It is a good reminder that risks are inevitable and need to be dealt with throughout the project life cycle. It is important to monitor and review risk throughout your project. The risk management process supports the ongoing nature of the monitor and review activity. It is worthwhile to touch on three of the key risk management activities.
The first is the risk identification activity, which requires a good deal of 'what if' scenario building. The objective here is to identify a possible situation or event that may occur that will create uncertainties and challenges affecting the deliverables of a project and ultimately causing its failure. Risk identification should review a range of categories, which can emanate from both the internal or external environment the business operates in. Economic, organisational, political, technological, environmental, and legal are all potential categories to consider when identifying risks that may impact on your project. In addition, you should also think how the emergence of one risk might lead to risks in other categories or areas of your project. The next risk related activity is undertaking a risk assessment. Risk assessment involves assessing the likelihood of the risks that we have identified, as well as the possible consequence if that risk should eventuate. By following a risk assessment process, a project manager should be able to identify factors that may contribute to the risk and the actions necessary to reduce, control, or eliminate the risk.
The risk response activity considers an appropriate risk response to the risk you have identified and assessed. Ideally, the best response would be to (a) avoid the risk entirely. However, uncertainty and risk are part and parcel of most projects and remain variables that need to be managed. If the project risk cannot be avoided, we need to consider other appropriate risk responses, such as (b) reducing, which means limiting the likelihood or severity of the impact of the risk, (c) accepting the risk, where the cost of managing the risk is acceptable, or (d) transferring the risk, which is shifting the risk from one party to another.
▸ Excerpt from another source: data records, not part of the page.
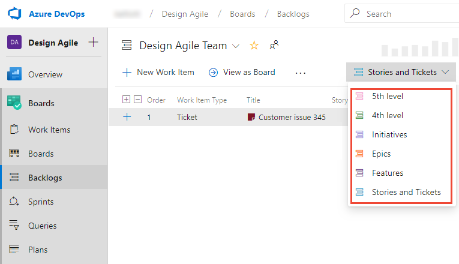Open the more actions ellipsis menu
The width and height of the screenshot is (459, 264).
(301, 73)
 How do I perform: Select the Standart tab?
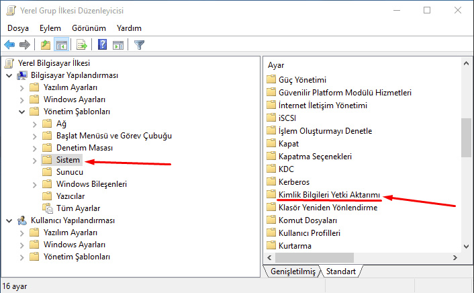[340, 271]
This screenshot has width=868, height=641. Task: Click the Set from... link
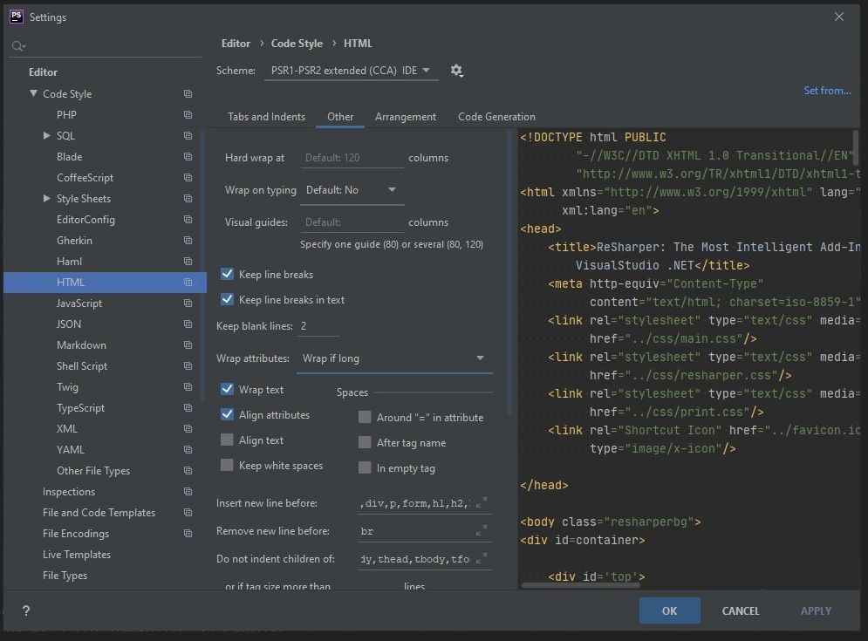(x=827, y=91)
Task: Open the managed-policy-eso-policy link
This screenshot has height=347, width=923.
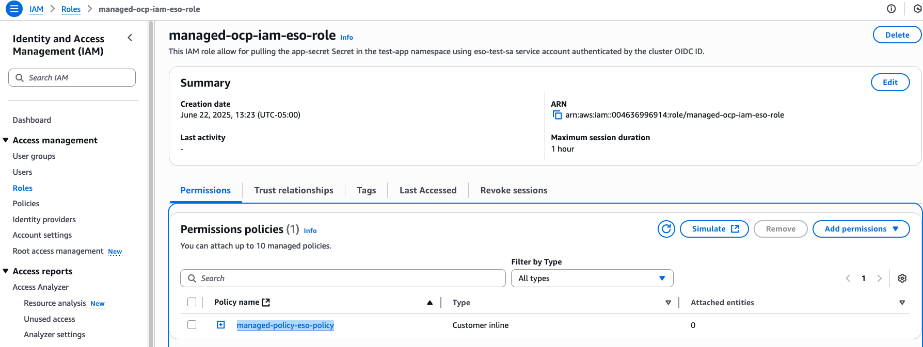Action: (285, 325)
Risk management is a key activity in both the planning and execution phase of the project life cycle. Dealing with risk is an inevitable part of managing projects. We highlighted the importance of planning in phase two of the life cycle. Risk management, a process for identifying, assessing, and responding to risk. Identifying and assessing risks, and by considering both the likelihood and impact on your project, enables you to develop response strategies and plans to respond to them. The benefit of having a risk management process is to regularly review your project progress and to proactively identify possible risks and responses before they occur. Through the review of a couple of scenarios, we also observed that depending on the context, the type of risks will vary for different projects. Risks are always present, but once identified need to be continuously monitored and reviewed. It is now time to turn our attention to the frequently asked questions for this week.
The output from our risk identification session, or workshop, is captured in a document or template called a risk register. The risk register records the risks that have been identified and assessed together with our proposed risk responses. At the risk identification phase, the risk register will include the risk categories, identified risks, potential causes, and anticipated responses. It is important to know that the risk register is a living document that is constantly reviewed and allows for new risks to be added as they are identified.
Risk contingency is about having a plan B to deal with the risks when they eventuate. Risk contingency is about preparing for events, such as the loss or change of data, team members, stakeholders, suppliers, and other disruptive, unknown conditions. The need for drawing up contingency plans emerges from a thorough analysis of the risks in your project. The final question for this week is, what is residual risk? Risk response actions do not only occur when a risk eventuates. In most cases, your responses are preventative measures that are taken as soon as you identify the risk. At this point, you may revisit your risk register to assess the status of a risk once a preventative or mitigating actions are complete. Any risk that still remains thereafter is known as residual risk.